## BEGIN TASK INPUT

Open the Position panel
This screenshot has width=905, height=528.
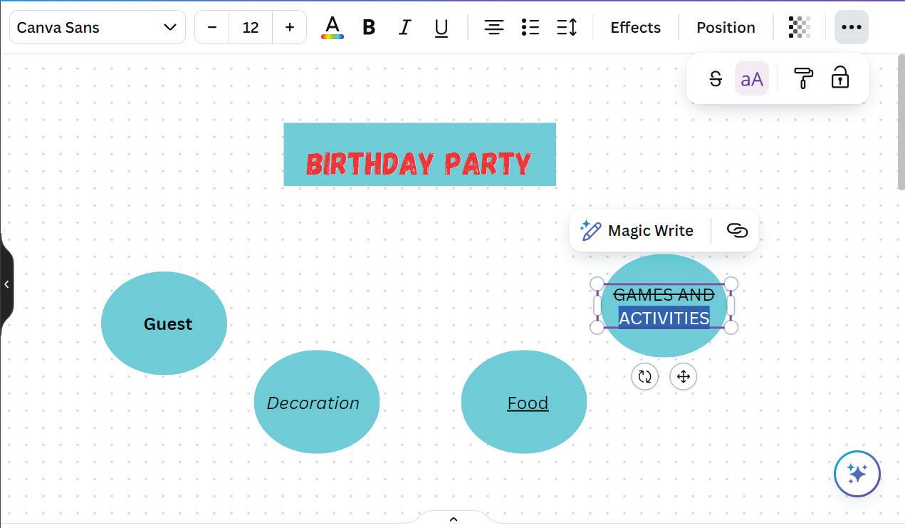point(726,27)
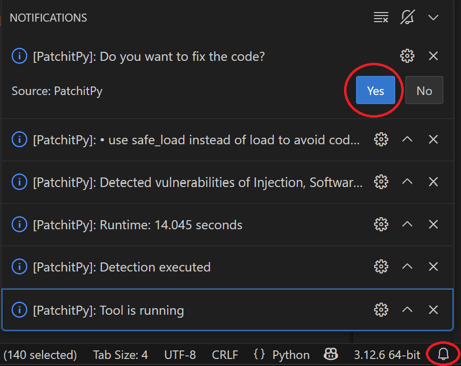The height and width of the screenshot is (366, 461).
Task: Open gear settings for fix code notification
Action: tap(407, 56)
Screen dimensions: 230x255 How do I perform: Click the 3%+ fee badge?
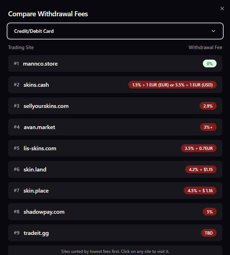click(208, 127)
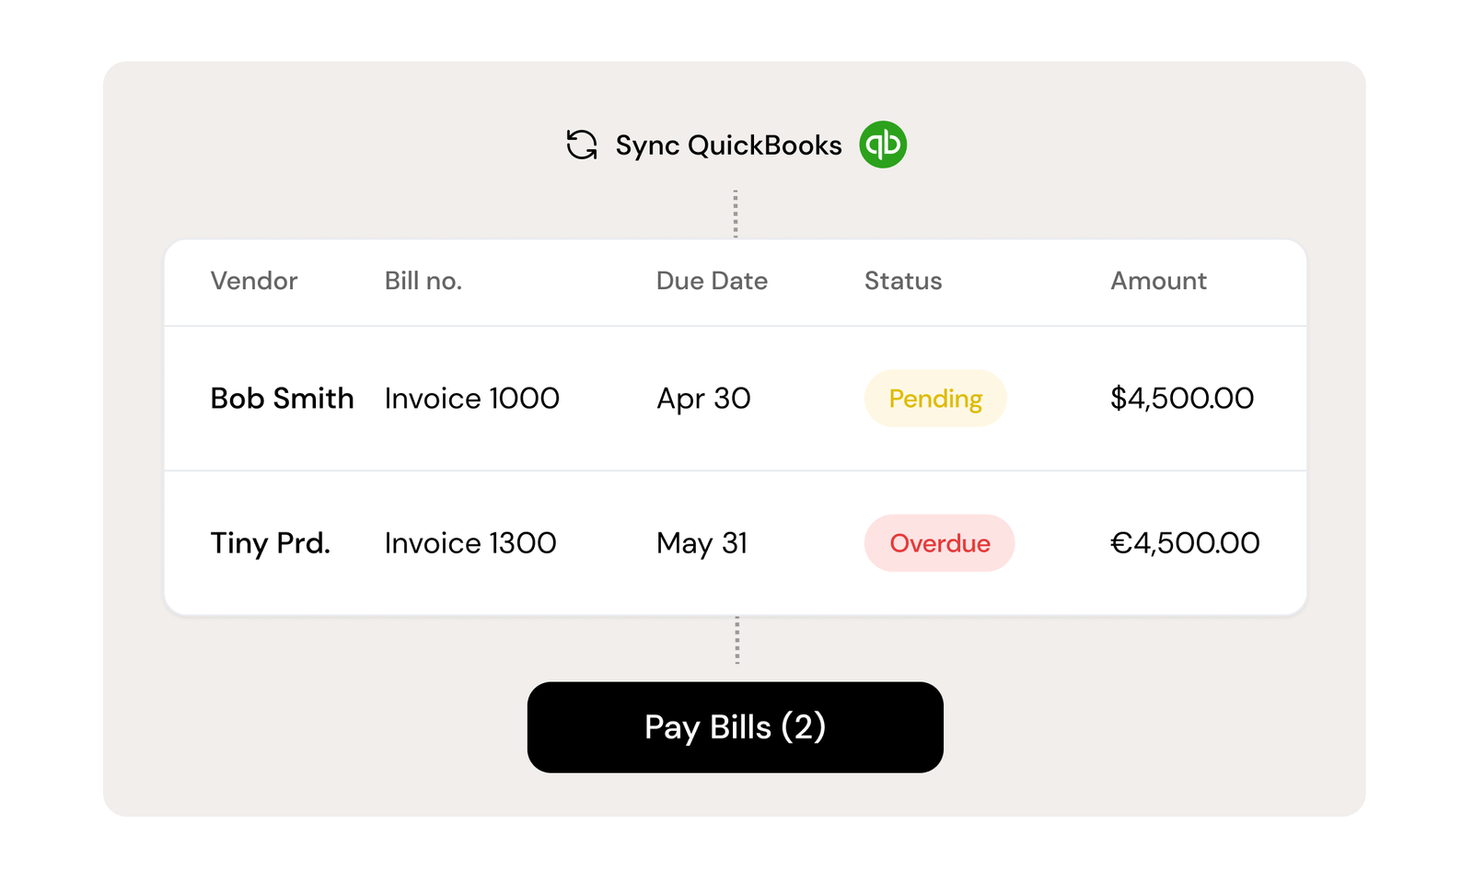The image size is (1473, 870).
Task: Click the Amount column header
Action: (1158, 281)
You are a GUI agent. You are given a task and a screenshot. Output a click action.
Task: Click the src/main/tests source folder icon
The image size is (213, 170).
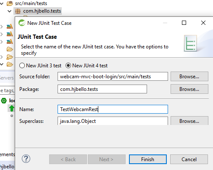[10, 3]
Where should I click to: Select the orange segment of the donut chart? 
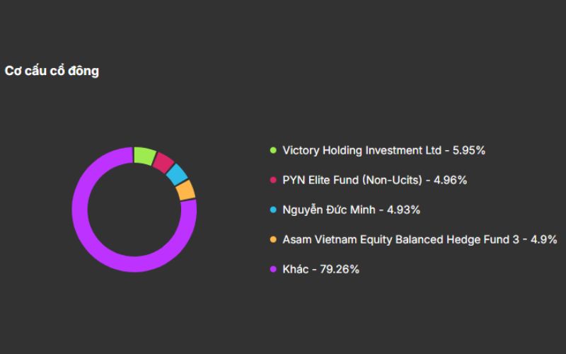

## END TASK INPUT
## BEGIN TASK INPUT

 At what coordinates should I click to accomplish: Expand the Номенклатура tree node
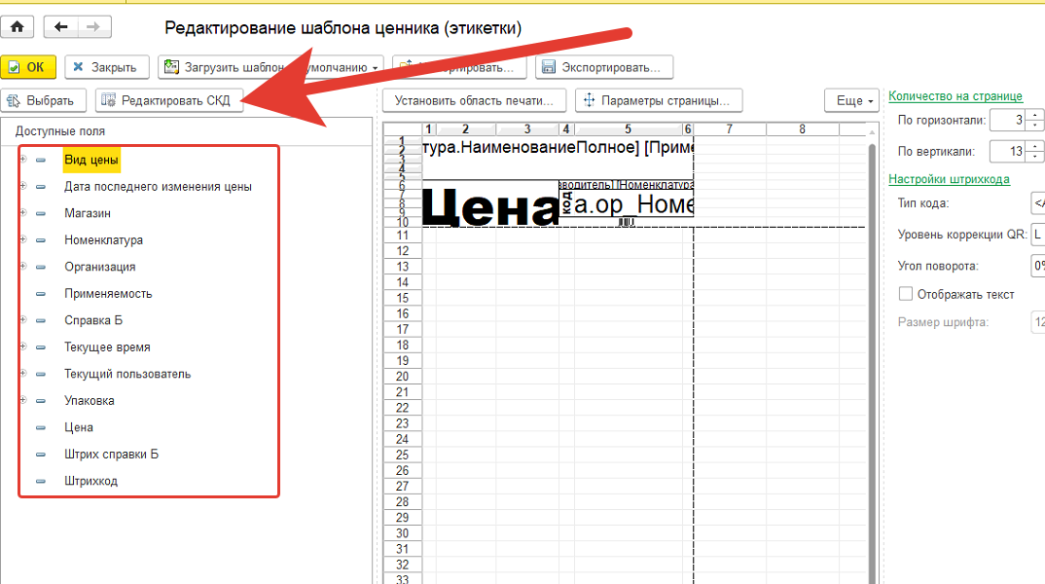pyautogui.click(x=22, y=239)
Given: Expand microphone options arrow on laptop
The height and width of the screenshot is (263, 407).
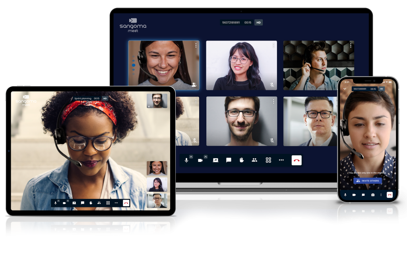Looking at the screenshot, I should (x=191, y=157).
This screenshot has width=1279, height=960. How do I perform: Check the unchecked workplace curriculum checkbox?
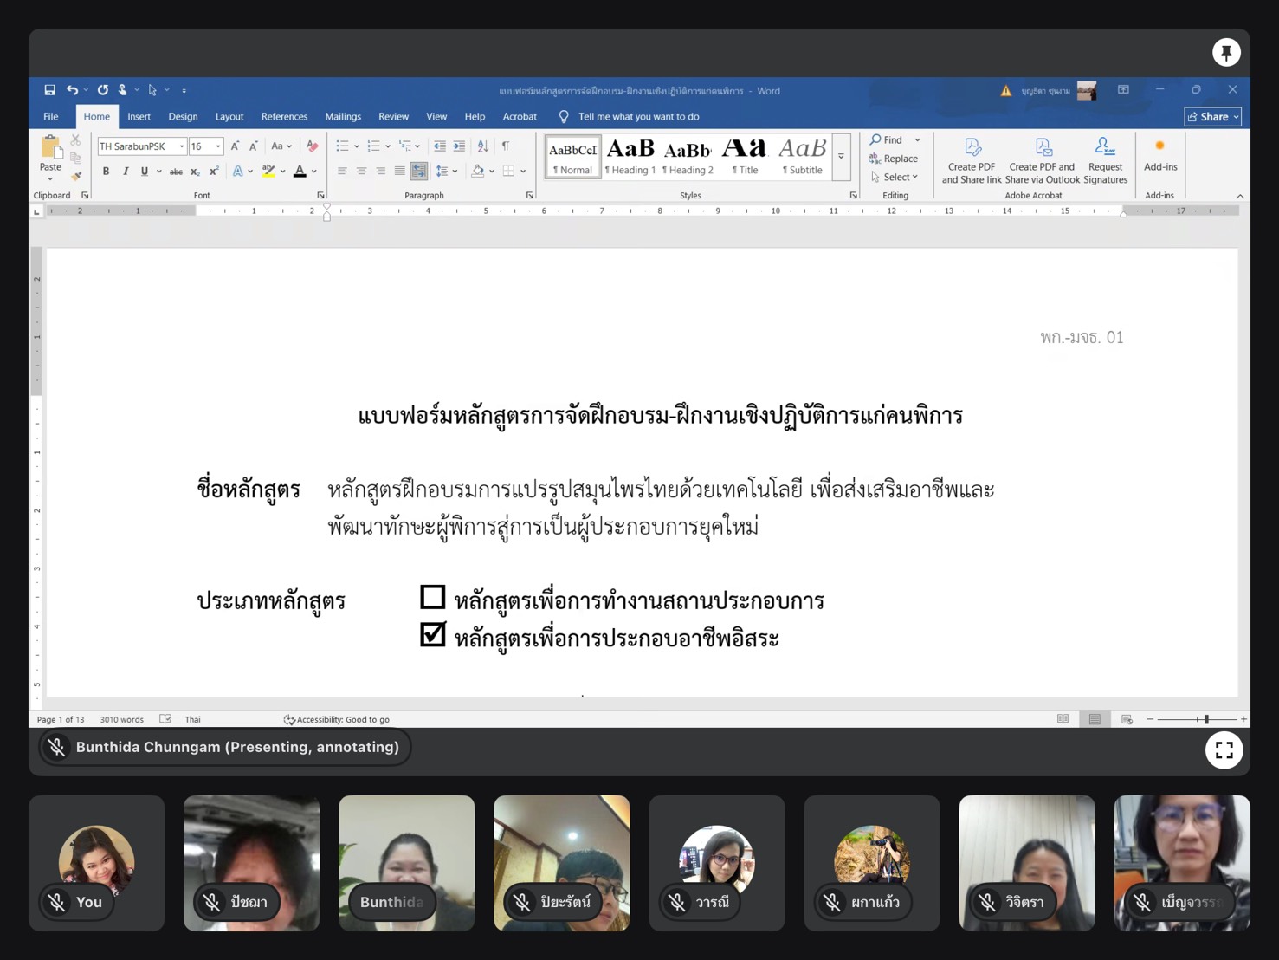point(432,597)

## END TASK INPUT
## BEGIN TASK INPUT

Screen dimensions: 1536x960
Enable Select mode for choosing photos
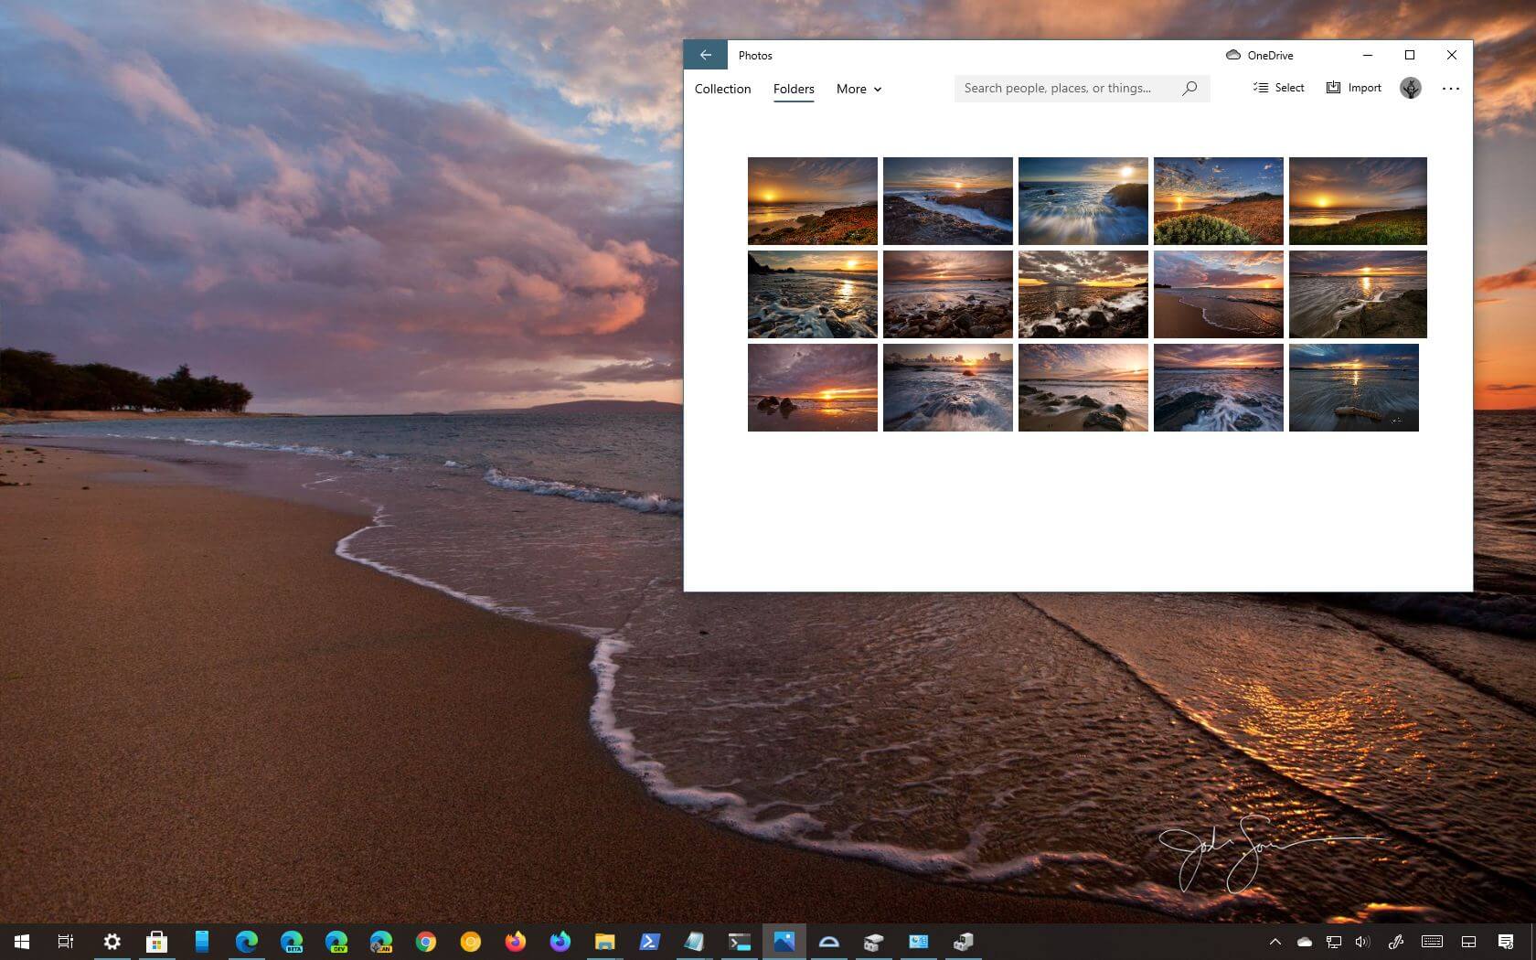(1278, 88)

## END TASK INPUT

#### WHAT THIS TASK INVOLVES:
Copy the listing word for word, starting with the line that contains "At what coordinates" and continuing through the line that contains "point(432,597)". Leave out the pictures.

#### RESULT OF THE TASK:
 At what coordinates should I click to accomplish: Expand the Номенклатура tree node
pyautogui.click(x=22, y=239)
Given: Expand microphone options arrow on laptop
The height and width of the screenshot is (263, 407).
Looking at the screenshot, I should (x=191, y=157).
This screenshot has width=1279, height=960. How do I perform: Check the unchecked workplace curriculum checkbox?
point(432,597)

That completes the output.